* **Supplied data**:
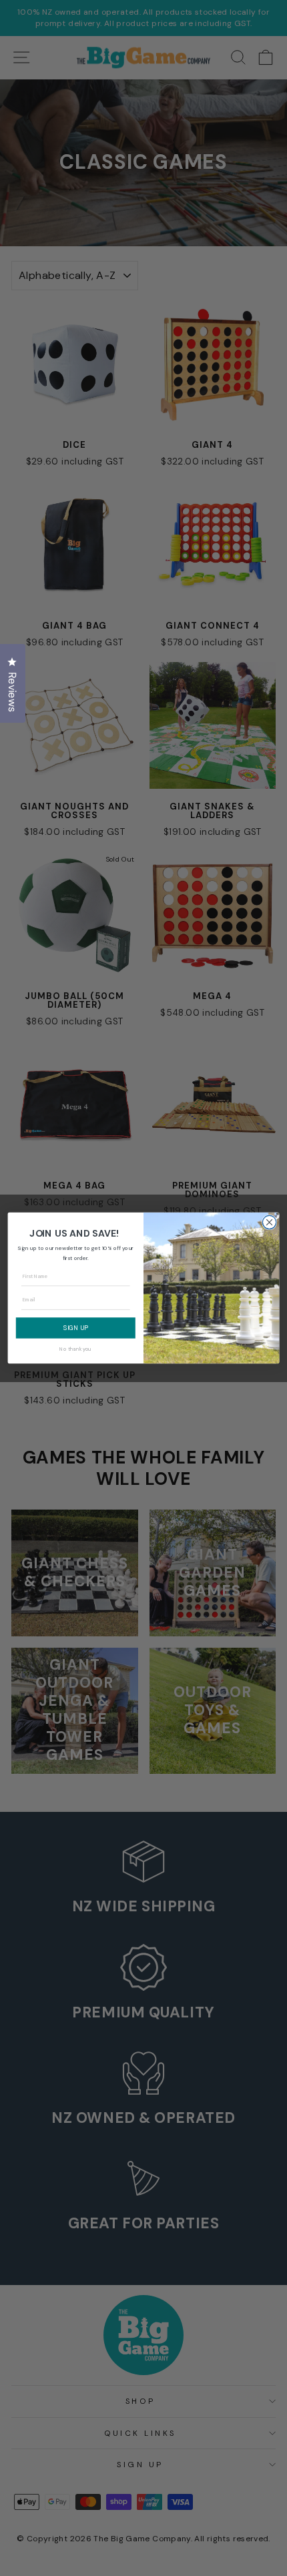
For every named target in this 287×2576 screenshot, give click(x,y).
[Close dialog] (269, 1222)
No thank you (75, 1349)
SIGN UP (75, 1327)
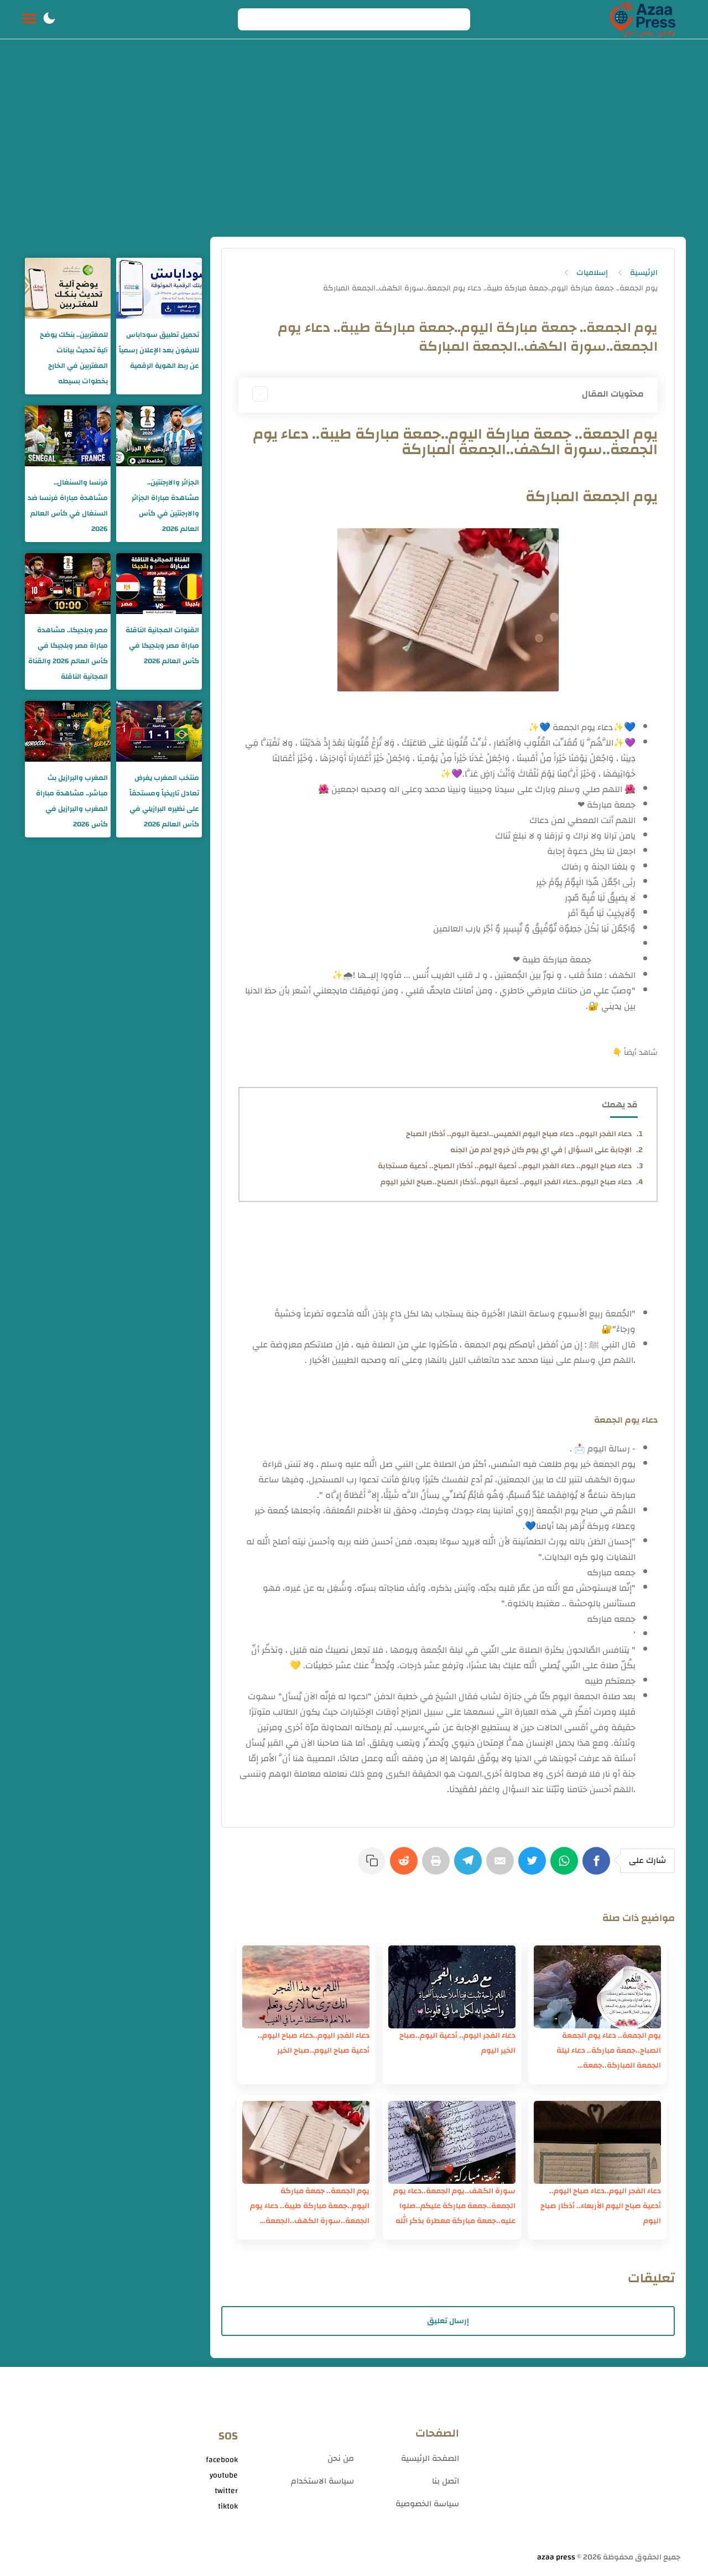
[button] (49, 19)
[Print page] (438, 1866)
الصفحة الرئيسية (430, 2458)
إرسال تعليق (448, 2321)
...
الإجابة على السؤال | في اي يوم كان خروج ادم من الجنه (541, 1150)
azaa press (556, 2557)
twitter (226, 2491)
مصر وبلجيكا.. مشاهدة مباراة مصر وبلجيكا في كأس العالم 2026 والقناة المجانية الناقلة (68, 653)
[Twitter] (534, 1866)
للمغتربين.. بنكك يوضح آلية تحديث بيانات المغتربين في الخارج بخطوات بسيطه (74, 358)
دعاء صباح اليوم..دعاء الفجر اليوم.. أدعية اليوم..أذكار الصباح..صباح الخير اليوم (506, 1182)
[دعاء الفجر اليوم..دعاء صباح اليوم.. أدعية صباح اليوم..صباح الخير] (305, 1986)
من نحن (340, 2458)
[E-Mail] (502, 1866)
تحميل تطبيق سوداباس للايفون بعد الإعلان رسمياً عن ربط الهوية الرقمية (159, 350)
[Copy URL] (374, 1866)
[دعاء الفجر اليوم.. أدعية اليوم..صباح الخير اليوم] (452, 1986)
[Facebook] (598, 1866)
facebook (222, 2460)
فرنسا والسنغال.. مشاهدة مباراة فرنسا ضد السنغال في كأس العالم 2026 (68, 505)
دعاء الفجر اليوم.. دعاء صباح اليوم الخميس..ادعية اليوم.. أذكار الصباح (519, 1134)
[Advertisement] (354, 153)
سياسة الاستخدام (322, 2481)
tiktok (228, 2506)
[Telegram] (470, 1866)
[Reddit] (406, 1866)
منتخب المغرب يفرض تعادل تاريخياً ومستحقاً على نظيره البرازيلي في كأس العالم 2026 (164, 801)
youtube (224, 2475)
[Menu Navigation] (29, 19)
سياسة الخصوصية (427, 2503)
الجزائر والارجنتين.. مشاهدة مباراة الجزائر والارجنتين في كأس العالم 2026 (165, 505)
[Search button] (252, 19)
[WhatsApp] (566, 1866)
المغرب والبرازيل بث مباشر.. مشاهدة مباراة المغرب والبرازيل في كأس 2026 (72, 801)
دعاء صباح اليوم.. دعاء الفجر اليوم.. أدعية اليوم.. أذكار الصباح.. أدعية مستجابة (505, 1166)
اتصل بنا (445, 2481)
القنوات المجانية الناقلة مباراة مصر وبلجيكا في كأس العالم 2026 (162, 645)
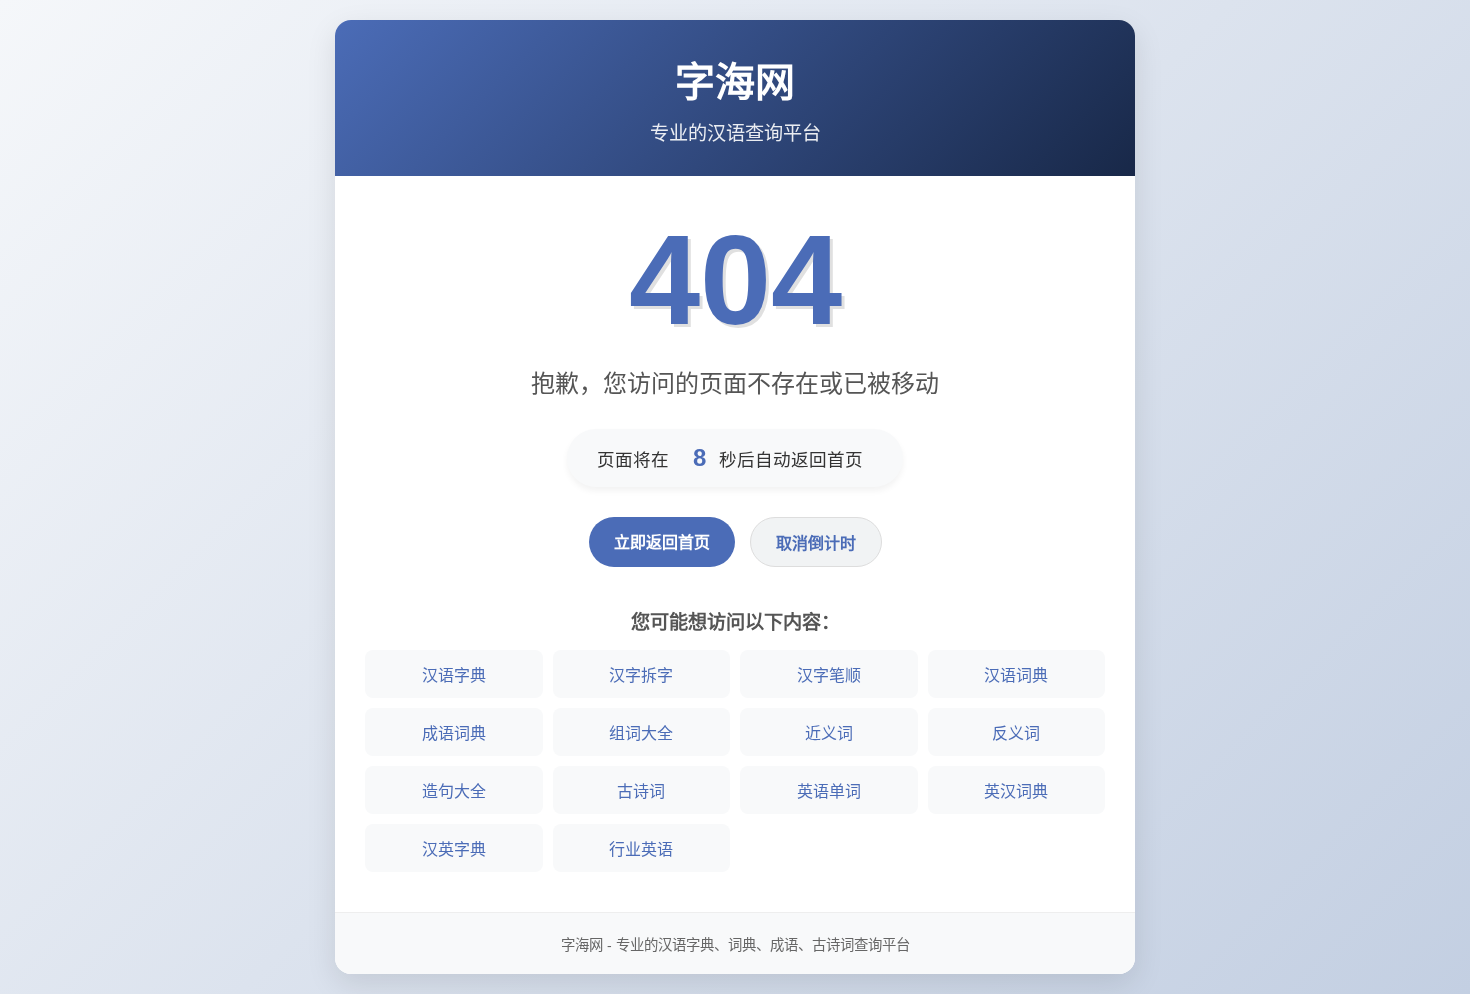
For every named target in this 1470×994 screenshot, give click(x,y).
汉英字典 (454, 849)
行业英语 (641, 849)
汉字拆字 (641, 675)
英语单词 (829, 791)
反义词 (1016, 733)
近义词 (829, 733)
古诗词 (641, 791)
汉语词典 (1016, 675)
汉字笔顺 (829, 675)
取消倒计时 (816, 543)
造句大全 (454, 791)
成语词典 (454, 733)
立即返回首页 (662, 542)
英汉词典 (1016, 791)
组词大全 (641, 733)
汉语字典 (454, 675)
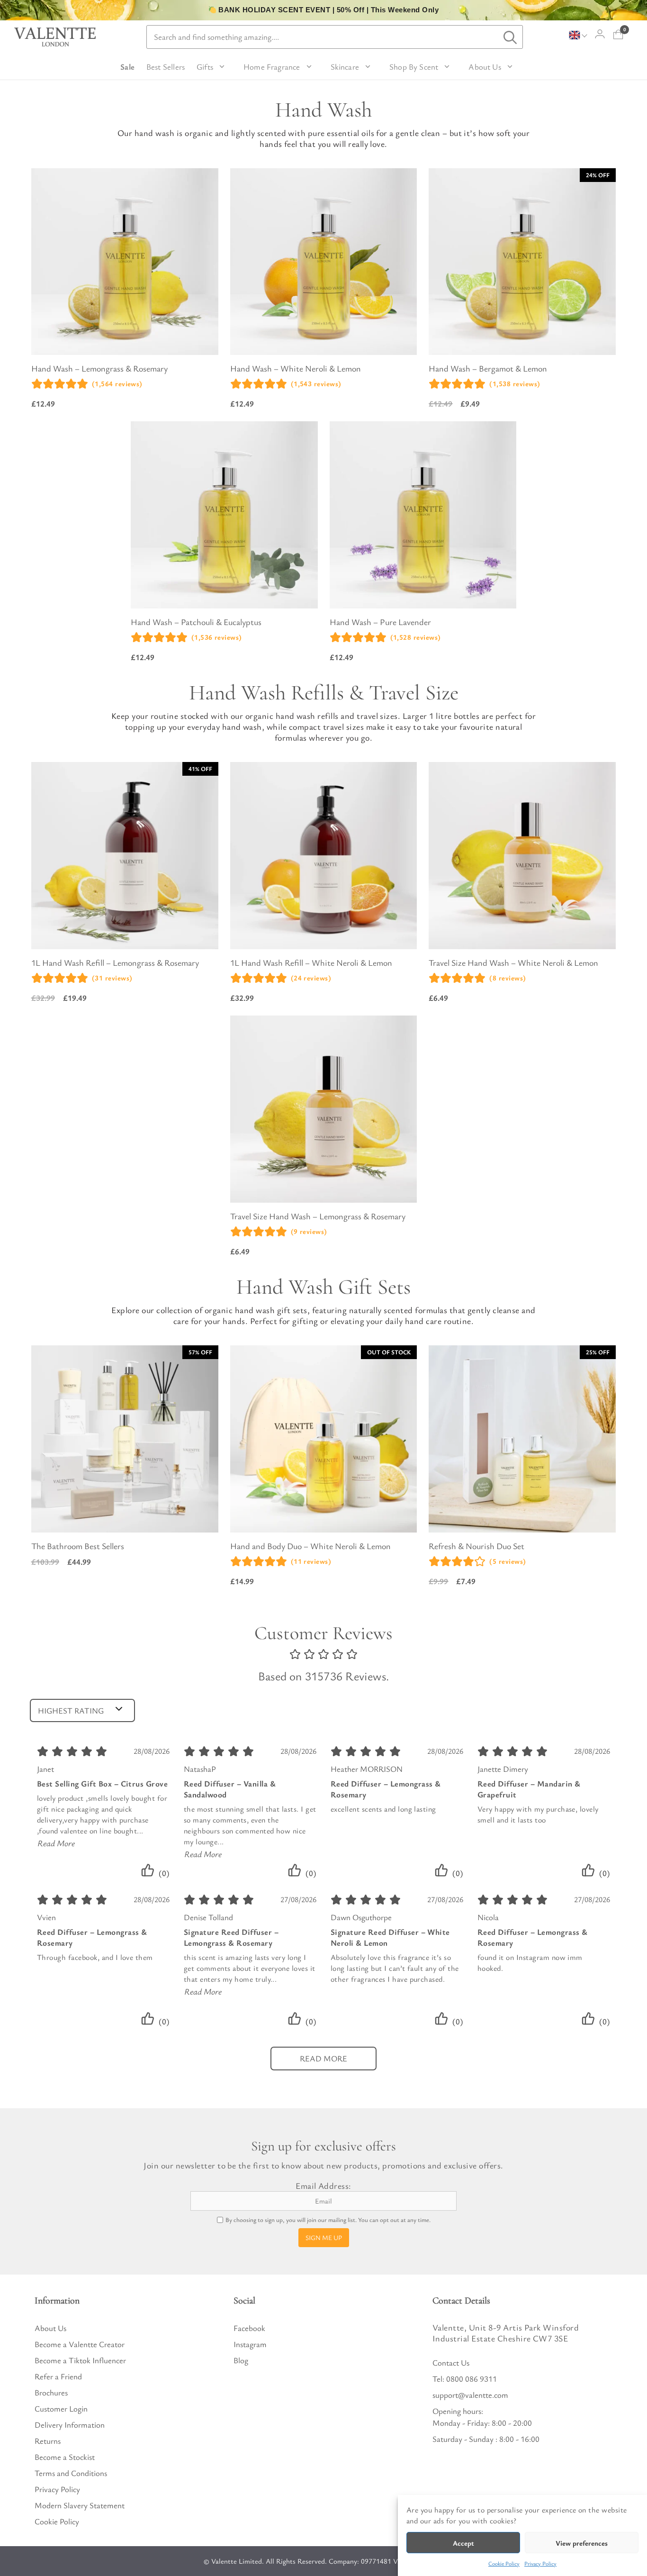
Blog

* **Work item**: State how many lines in the material include the string "العالم". Nothing other than the number is wanted.

* **Output for this exercise**: 5